Certo è che il formato breve dell’intrattenimento ‘contemporaneo’, pezzato sul mercato anglosassone poco si attaglia alle durate monstre del prime time italiano, sempre più settato sulla fusione di prima e seconda serata e poco avvezzo a proporre titoli diversi nello stesso slot. Ci prova Rai 2 con le serie USA e si tenta con le docu-fiction o l’emotaintment in certi periodi dell’anno. Per il resto all’intrattenimento la Rai, soprattutto l’ammiraglia, predilige la fiction domestica: ed è comunque un indotto importante per l’industria audiovisiva italiana. Ma si guarda anche all’altro grande polo tv, Mediaset, reduce da una (altra) stagione fictional non propriamente brillante e qualche prodotto nuovo testato nel day e prime time delle generaliste e delle tematiche: al Biscione, rappresentato dalle parole di Gina Neri, “piacerebbe che fra broadcaster e produttori si lavorasse a un patto di partecipazione agli investimenti”, insomma una co-produzione chiara e equamente responsabile in caso di successo e di insuccesso, a quel che mi sembra di capire.

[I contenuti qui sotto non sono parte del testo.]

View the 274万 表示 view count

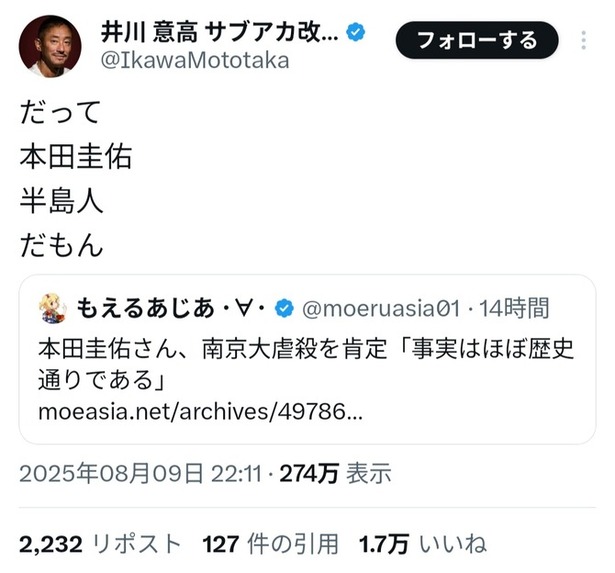pyautogui.click(x=335, y=473)
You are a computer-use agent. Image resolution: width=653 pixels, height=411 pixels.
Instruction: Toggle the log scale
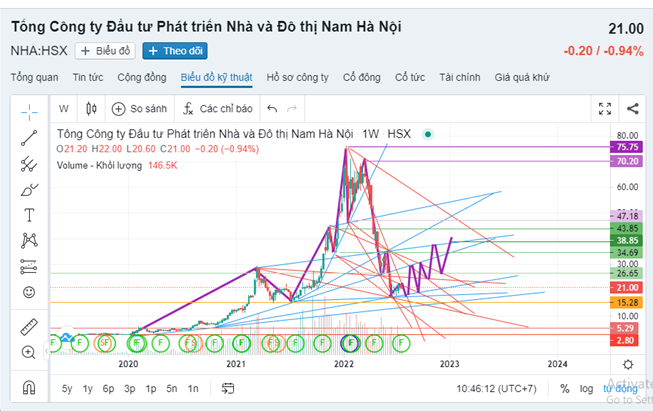[587, 389]
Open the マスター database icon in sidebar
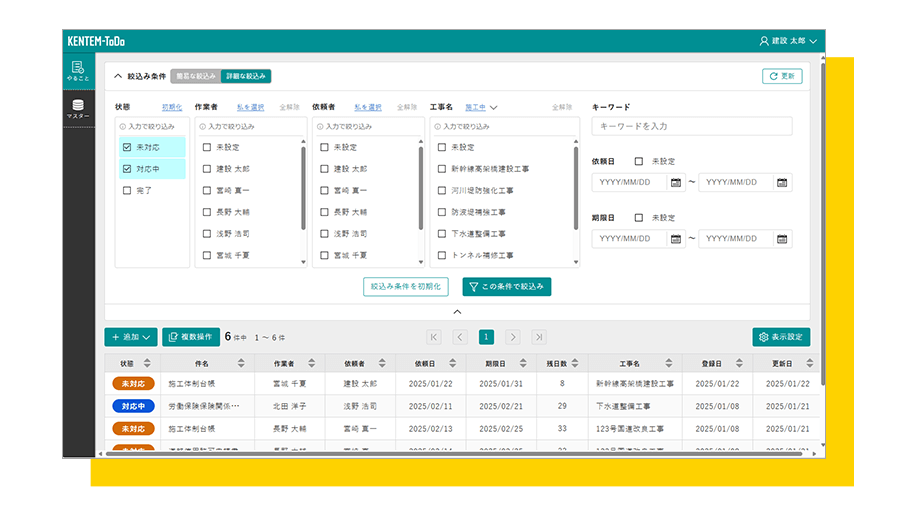This screenshot has width=916, height=515. (78, 109)
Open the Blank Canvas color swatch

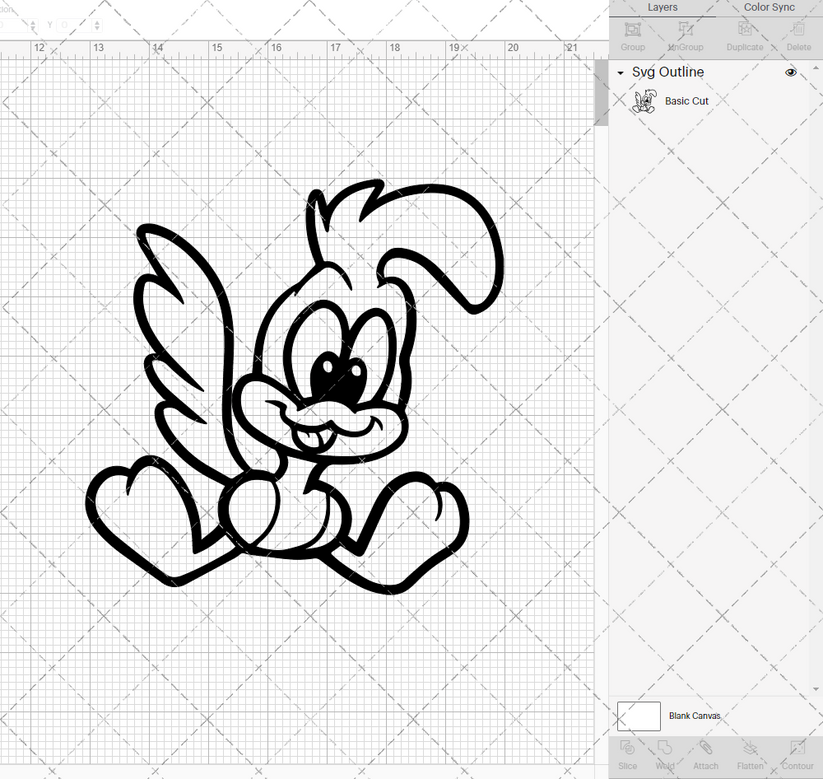pos(640,716)
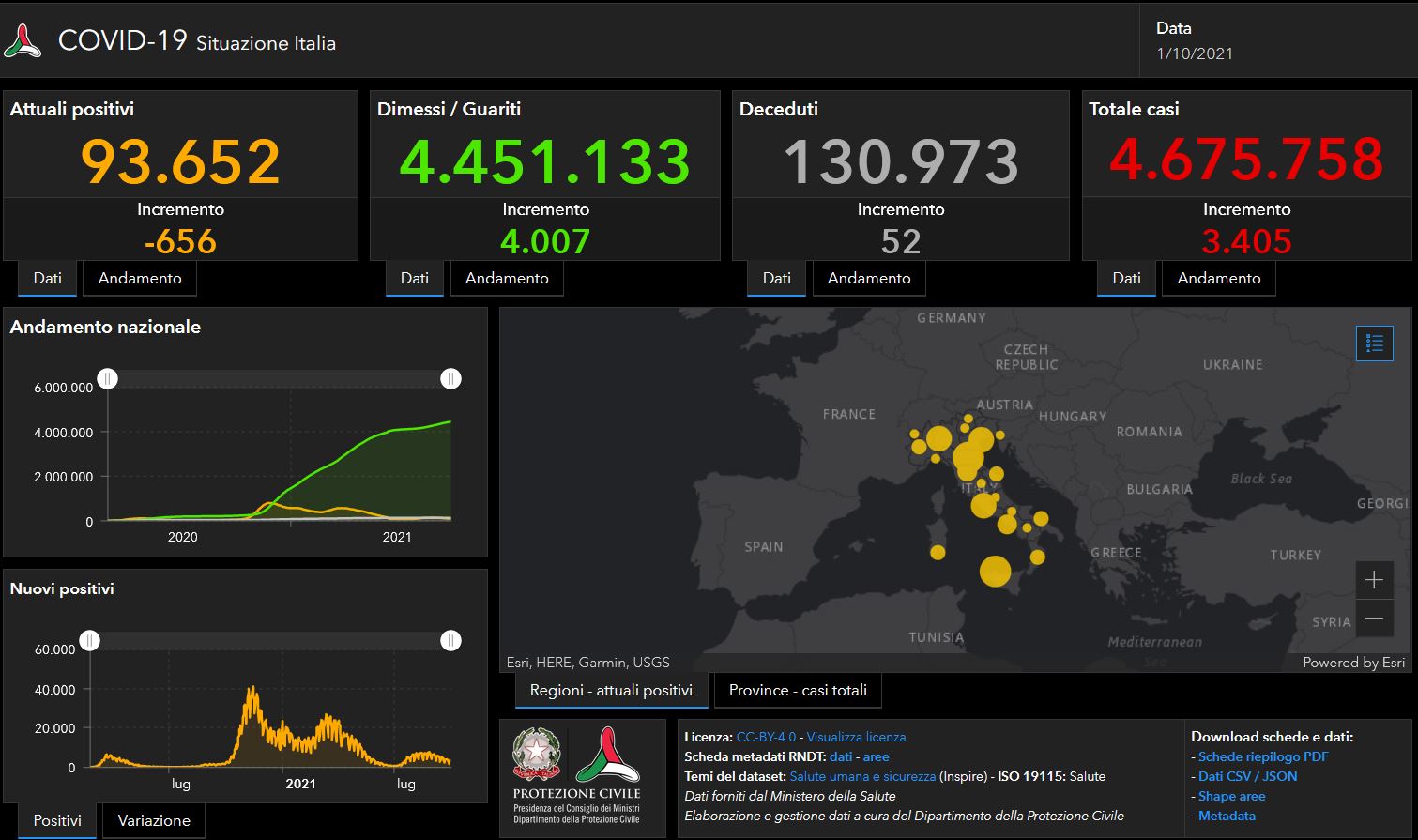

Certo è che le piccole case di produzione indipendenti, sostenute soprattutto dal ‘terzo polo’ tv, quello ormai costituito da Discovery, stanno proponendo titoli e personaggi interessanti. Sono i grandi ‘poli’ dai piedi d’argilla che dovrebbero probabilmente svecchiare slot e contenuti. Una storia che, negli anni scorsi, ha riguardato con identiche preoccupazioni il settore della produzione fictional, che ha poi visto aprirsi il mercato della serialità di qualità con Sky (da Quo Vadis? a Romanzo Criminale, passando per Gomorra ma anche per perle come Boris) e visto la Rai tentare nuove formule, più leggere per modalità di racconto e formati (da Tutti Pazzi per Amore a Una Mamma imperfetta, passando per E’ Arrivata la Felicità, Non dirlo al mio capo, allontanandosi sempre più dai biopic e orientandosi verso una comedy brillante).

Sull’intrattenimento, però, la sfida sembra più ardua. Magari tornare a delle fasce più umane potrebbe aiutare.